Rows excerpted from a collection
_____
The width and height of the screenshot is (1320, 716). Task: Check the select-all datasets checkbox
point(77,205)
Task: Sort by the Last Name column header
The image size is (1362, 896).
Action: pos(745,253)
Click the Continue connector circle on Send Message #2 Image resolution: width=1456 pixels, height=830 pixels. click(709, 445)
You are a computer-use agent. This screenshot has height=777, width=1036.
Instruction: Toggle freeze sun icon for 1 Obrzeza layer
_____
Reproduce everything from the line containing "Task: Sort by the Last Name column header" down through the last of the rows, both ends included, without changing anything.

Task: Sort by the Last Name column header
The image size is (1362, 896).
Action: pos(745,253)
Click the Continue connector circle on Send Message #2 Image resolution: width=1456 pixels, height=830 pixels. click(709, 445)
You are a computer-use agent. This screenshot has height=777, width=1036.
Instruction: Toggle freeze sun icon for 1 Obrzeza layer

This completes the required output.